-- EXCERPT TO READ --
------------------------------------------------------------------------

Liquid assets are assets that can be easily converted to cash or cash equivalents in a short amount of time.
Liquid assets can be sold at or near their market value. Both individual and corporate investors and companies use liquid assets to preserve their net worth, stay afloat, protect their other assets, or as an emergency fund.
Liquid assets are integral to investment portfolios since they can be easily sold without incurring any significant financial loss. Moreover, their importance often increases in turbulent social or political conditions.
What is Liquidity?
Liquidity refers to the ease with which an individual/corporate investor or company can convert an asset into cash without causing a drastic change in the asset’s market value or price.
Essentially, it is a trade-off between an asset’s selling price and how quickly it can be sold.
Understanding Liquid Assets
Not all liquid assets share the same degree of liquidity. Naturally, the most liquid asset is cash on hand because you can readily use it without going through any transaction or conversion.
Some factors that determine the liquidity of assets are mentioned below:
- How long it takes for the assets to be liquidated (converted into cash): Most liquid assets are the ones that take little to no time to convert into cash.
- How established is the liquid market: A liquid market has readily available buyers and sellers and low transaction costs.
- How easy is it to transfer ownership: The easier it is to transfer ownership of an asset, the quicker you’ll receive your cash.
Examples of Liquid Assets
The following are the most common liquid assets that you may hold or invest in.
Cash on Hand
Cash on hand is the most common example of a liquid asset, as you can use it readily. Moreover, you don’t have to go through any exchange or transaction to retrieve or utilize it.
Checking Account or Savings Account
Checking or savings accounts are also very common examples of liquid assets. However, their values may go up or down with each transaction (debit or credit).
Cash equivalents are the next best thing to cash on hand in terms of liquidity. They refer to items such as bank accounts, treasury notes, etc., that can be readily used to pay off bills or debts in the short term. They also involve much less risk.
Here are some examples of cash equivalents:
- Treasury Bills: Treasury bills, notes, and bonds are considered liquid, and their investment cycle (maturity dates) ranges from several days to 52 weeks. Treasury bills are interest-free short-term government securities issued at a discount to the redemption price.
- Certificates of Deposit (CDs): Banks issue Liquid certificates of deposit (CDs) to depositors for a particular length of time. Unlike traditional CDs, liquid CD holders can withdraw without a financial penalty. However, CDs aren’t considered good investment options owing to lower yields, less liquidity, and higher investment minimums.

------------------------------------------------------------------------

-- INPUT --
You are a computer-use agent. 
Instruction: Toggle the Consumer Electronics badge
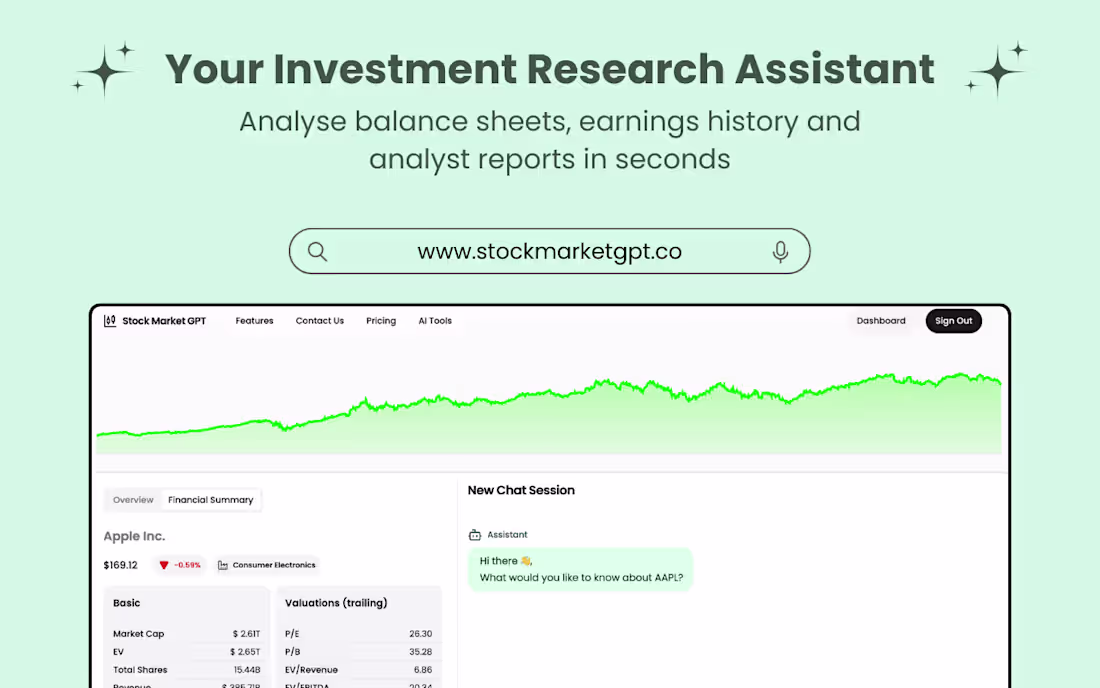(266, 564)
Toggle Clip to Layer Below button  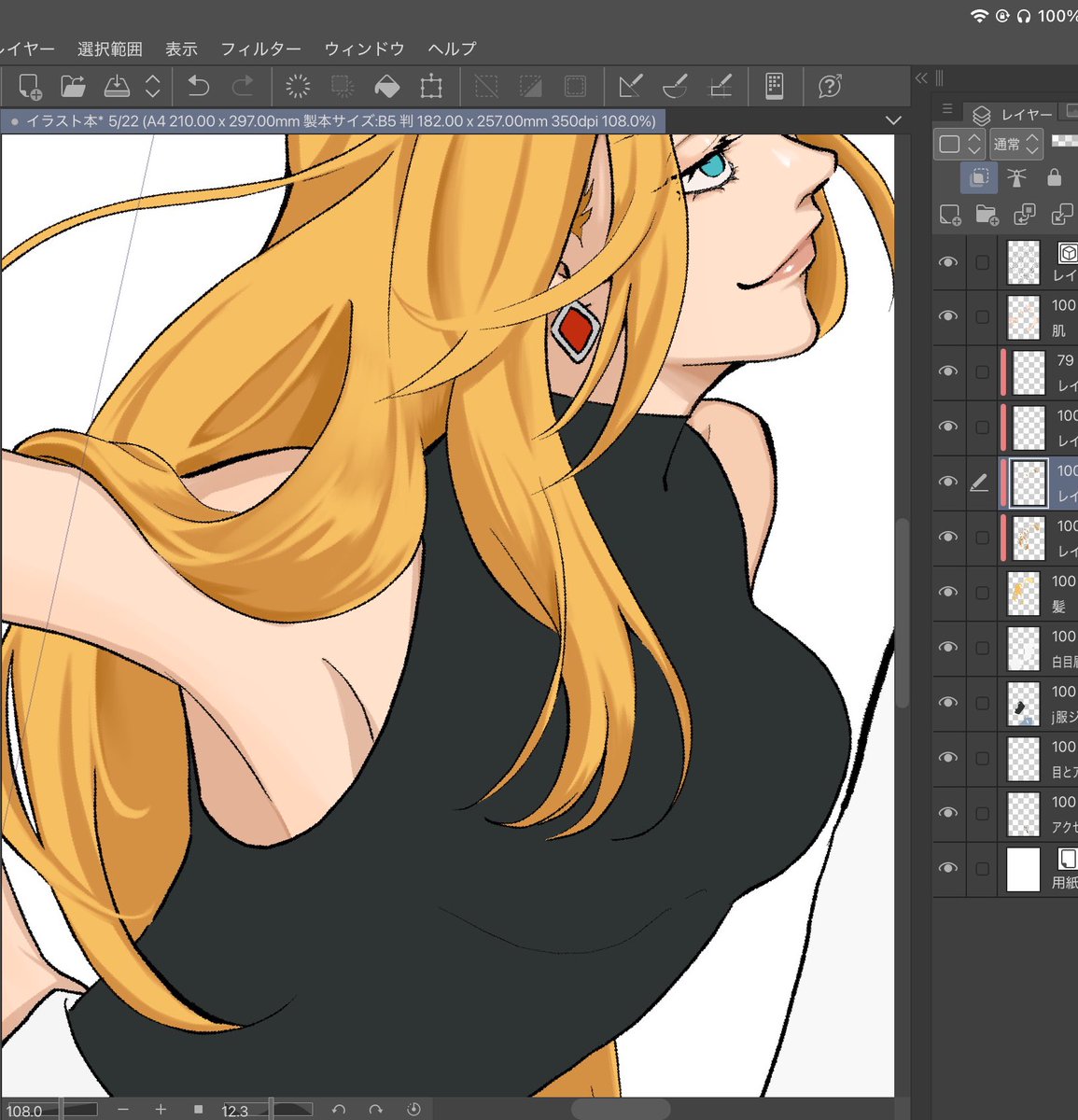tap(979, 177)
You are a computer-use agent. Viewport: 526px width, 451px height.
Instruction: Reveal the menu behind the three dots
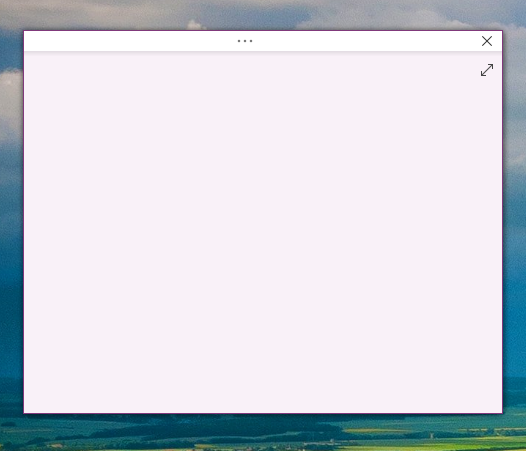245,41
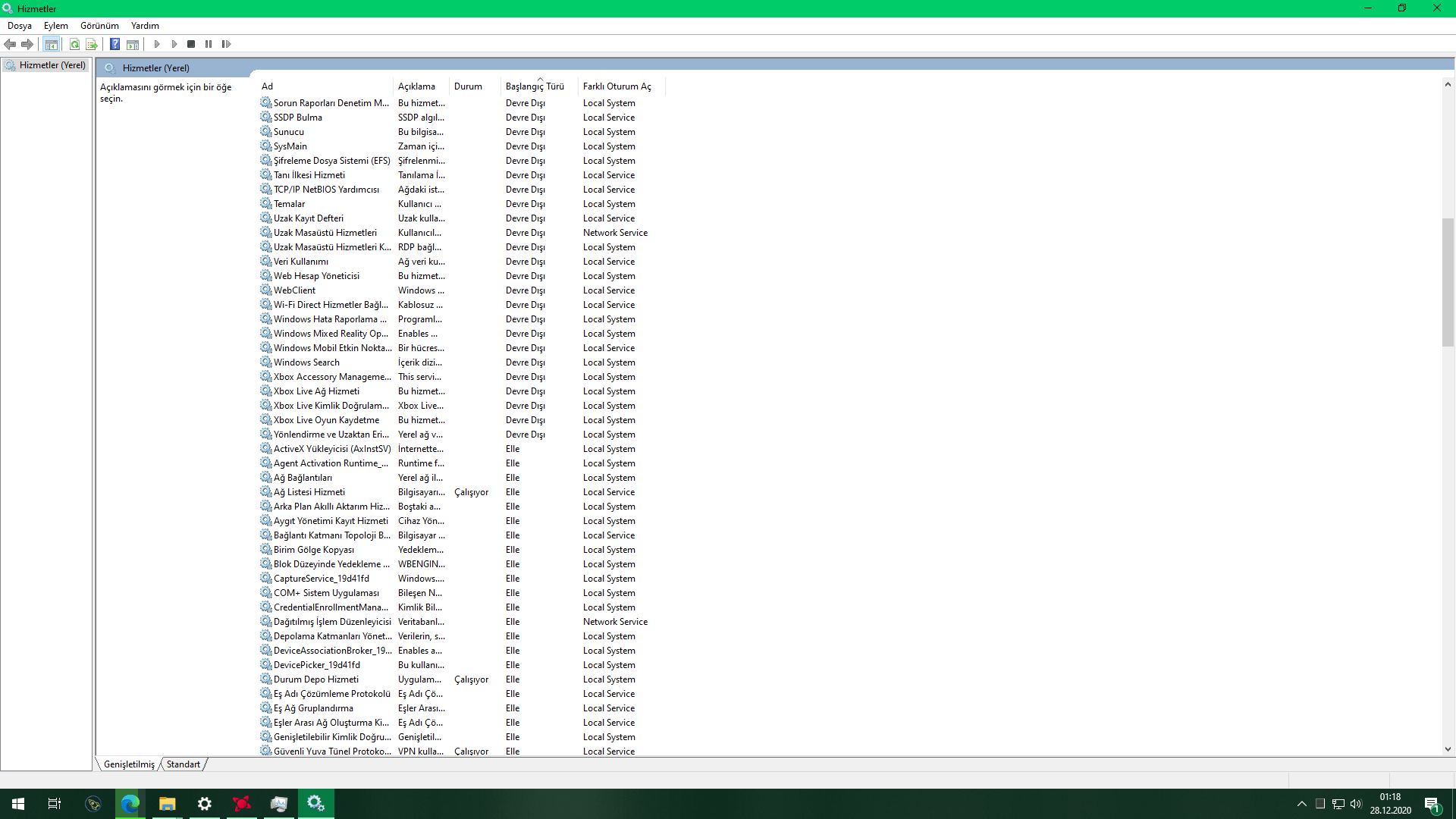Click the Restart Service toolbar icon
The width and height of the screenshot is (1456, 819).
(226, 45)
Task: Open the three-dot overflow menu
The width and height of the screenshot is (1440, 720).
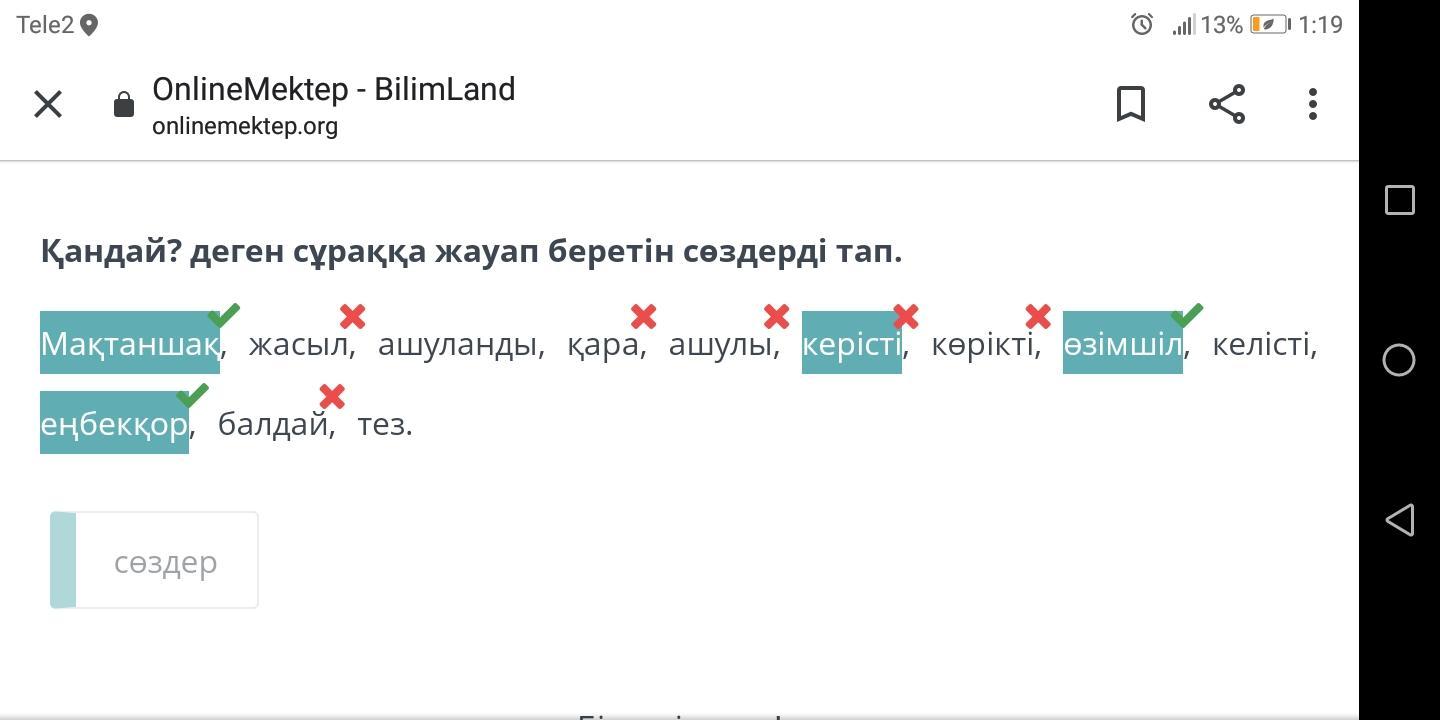Action: pos(1313,104)
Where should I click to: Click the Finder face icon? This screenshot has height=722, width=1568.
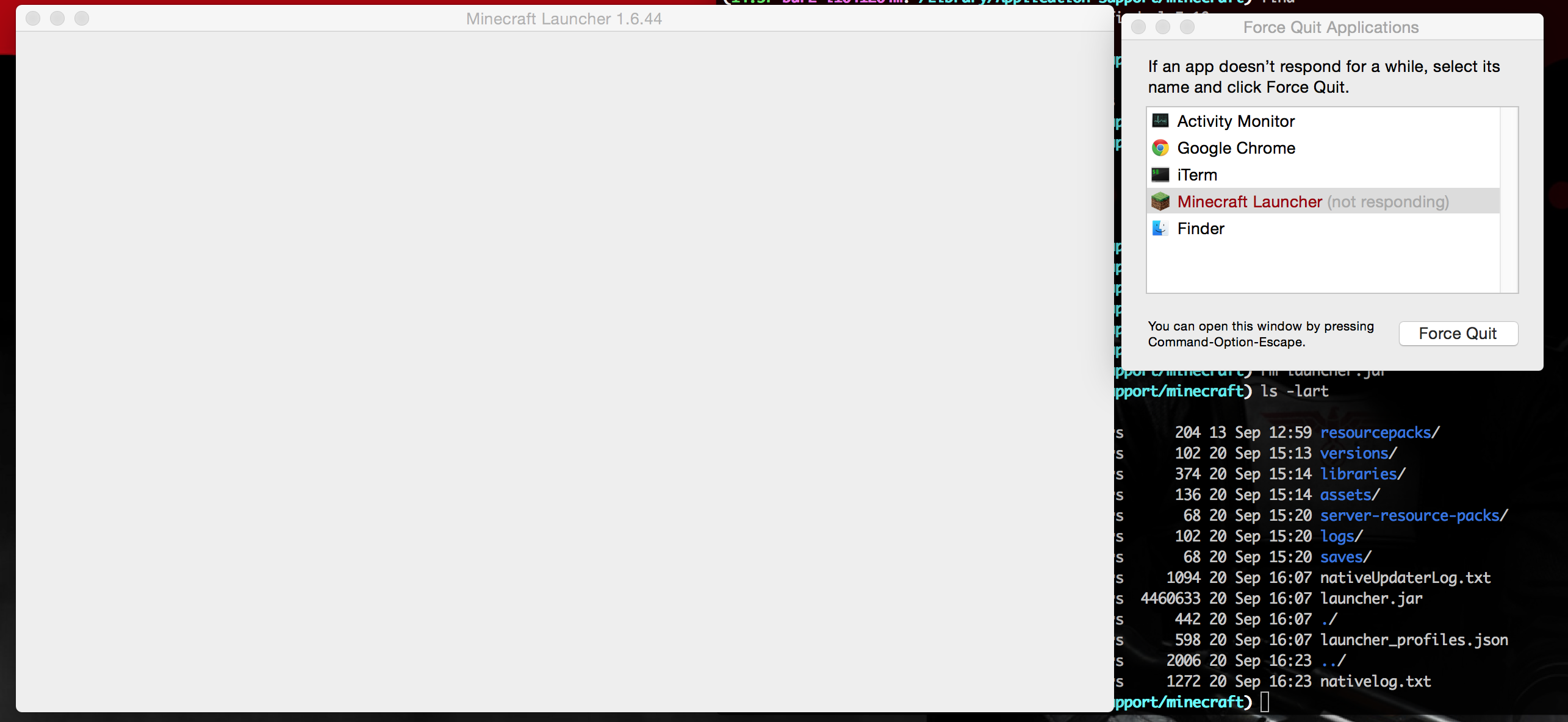click(x=1160, y=228)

------------------------------------------------------------------------

-- OBJECTIVES --
• 1. In the text on liquid assets, what is the range of the investment cycle for treasury bills, notes, and bonds?
• 2. In the records, switch "screenshot" to "image" from the line with "Task: Open the three-dot overflow menu" up to and including the last line of the records, leaving everything else unchanged. Omit the pictures from your answer.

-- TASK-BY-TASK OUTPUTS --
• 1. It ranges from several days to 52 weeks.

• 2.
Task: Open the three-dot overflow menu
The width and height of the image is (1440, 720).
Action: pos(1313,104)
Where should I click to: Click the Finder face icon? This image has height=722, width=1568.
click(x=1160, y=228)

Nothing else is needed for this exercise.